▶ **Assignment**
From the listing that follows, count the lines including "computer" and give the number alone.

[Extracted entries — start]

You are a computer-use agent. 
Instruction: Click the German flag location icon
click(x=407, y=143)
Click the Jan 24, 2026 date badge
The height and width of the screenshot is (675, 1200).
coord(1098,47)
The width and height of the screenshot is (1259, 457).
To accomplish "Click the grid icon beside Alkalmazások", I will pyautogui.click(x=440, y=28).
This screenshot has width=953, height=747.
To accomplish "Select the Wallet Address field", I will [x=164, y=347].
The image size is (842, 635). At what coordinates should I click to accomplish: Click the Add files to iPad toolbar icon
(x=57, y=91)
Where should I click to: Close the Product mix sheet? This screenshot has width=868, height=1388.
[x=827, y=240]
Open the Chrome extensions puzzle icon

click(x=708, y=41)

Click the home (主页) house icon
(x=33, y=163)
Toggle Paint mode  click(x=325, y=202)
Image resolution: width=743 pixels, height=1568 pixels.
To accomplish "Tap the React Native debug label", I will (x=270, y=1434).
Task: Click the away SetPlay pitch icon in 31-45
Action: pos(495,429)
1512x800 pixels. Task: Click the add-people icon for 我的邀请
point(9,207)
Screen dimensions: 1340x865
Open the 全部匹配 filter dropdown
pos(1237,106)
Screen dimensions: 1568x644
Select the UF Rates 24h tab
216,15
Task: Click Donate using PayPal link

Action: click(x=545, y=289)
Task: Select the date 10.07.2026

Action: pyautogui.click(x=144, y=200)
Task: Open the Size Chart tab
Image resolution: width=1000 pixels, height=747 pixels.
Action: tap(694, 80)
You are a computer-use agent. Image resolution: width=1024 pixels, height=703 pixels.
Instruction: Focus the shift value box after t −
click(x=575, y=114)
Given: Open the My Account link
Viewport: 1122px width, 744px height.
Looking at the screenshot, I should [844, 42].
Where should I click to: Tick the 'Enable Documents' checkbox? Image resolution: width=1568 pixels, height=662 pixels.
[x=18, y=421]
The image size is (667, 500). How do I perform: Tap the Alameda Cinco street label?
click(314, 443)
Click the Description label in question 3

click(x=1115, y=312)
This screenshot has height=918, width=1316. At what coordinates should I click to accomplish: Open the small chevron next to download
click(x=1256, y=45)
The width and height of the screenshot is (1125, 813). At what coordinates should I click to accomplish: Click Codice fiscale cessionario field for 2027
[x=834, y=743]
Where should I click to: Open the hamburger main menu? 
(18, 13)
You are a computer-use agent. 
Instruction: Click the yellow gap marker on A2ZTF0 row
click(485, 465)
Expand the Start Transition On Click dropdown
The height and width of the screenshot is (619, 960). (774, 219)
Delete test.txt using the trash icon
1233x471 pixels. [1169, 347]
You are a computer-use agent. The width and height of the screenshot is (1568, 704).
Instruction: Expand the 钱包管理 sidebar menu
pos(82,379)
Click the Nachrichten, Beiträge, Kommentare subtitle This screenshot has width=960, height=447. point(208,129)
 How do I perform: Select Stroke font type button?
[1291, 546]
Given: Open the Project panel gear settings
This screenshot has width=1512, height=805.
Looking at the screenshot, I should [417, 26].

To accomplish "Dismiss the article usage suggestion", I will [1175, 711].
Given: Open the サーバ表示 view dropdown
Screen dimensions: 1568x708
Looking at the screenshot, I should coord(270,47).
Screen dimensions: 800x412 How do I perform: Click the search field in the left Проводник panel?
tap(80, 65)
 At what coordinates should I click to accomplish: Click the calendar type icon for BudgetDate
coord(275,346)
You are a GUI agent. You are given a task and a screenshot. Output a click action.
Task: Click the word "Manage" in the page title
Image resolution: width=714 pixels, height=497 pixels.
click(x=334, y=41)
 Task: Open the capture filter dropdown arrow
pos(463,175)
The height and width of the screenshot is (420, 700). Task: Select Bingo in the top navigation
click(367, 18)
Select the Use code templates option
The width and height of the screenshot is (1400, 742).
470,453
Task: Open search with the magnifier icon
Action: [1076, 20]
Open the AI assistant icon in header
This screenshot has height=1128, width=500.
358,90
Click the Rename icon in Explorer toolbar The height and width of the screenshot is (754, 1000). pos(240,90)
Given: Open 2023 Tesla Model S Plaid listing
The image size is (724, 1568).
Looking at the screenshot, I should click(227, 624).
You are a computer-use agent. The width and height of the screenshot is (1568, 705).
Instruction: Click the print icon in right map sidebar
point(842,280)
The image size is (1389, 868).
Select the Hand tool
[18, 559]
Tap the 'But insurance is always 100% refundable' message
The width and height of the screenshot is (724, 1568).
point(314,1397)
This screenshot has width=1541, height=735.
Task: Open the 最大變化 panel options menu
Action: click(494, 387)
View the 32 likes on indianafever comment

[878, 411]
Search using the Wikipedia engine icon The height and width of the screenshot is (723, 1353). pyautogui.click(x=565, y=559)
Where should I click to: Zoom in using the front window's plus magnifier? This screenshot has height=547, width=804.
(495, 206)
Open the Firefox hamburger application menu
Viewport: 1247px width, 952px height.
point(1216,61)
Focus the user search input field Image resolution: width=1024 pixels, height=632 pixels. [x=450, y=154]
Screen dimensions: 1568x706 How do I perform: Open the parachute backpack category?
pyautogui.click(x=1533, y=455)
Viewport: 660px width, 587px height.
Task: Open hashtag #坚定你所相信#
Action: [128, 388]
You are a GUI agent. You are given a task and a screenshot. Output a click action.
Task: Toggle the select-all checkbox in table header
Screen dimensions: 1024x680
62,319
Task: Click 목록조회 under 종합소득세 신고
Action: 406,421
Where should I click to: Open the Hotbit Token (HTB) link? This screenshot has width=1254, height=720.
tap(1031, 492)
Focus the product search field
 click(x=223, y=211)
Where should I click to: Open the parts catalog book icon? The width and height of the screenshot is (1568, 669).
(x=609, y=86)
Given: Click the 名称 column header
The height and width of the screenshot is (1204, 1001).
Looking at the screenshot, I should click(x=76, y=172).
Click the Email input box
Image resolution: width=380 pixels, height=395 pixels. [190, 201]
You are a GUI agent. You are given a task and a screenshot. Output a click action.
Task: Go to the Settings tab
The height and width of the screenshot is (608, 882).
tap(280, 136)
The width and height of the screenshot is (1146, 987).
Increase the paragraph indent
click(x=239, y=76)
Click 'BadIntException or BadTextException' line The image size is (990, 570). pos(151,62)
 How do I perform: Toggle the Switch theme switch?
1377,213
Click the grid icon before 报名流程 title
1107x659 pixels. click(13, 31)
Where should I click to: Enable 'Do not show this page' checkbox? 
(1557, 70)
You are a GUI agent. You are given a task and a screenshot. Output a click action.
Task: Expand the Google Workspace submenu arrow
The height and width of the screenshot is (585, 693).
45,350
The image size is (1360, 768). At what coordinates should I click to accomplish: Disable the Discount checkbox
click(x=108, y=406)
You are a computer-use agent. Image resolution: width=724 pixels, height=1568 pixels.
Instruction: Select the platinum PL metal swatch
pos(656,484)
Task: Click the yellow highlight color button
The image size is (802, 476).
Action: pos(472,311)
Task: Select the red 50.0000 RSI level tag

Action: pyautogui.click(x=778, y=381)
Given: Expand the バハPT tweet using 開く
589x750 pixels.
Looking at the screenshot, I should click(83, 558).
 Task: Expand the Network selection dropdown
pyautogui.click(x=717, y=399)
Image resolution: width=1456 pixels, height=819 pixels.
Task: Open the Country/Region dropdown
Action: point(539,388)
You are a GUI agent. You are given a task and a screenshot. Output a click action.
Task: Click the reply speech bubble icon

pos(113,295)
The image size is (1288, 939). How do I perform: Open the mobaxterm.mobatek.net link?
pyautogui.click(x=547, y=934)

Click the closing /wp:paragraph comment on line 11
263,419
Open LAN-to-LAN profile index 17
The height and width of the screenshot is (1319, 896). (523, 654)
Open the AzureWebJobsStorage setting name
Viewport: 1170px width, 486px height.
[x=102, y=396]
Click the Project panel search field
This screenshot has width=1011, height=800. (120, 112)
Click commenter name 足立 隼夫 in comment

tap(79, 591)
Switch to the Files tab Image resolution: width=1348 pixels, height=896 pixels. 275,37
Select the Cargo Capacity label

[Extracted entries — finish]

▶ **Answer space**
6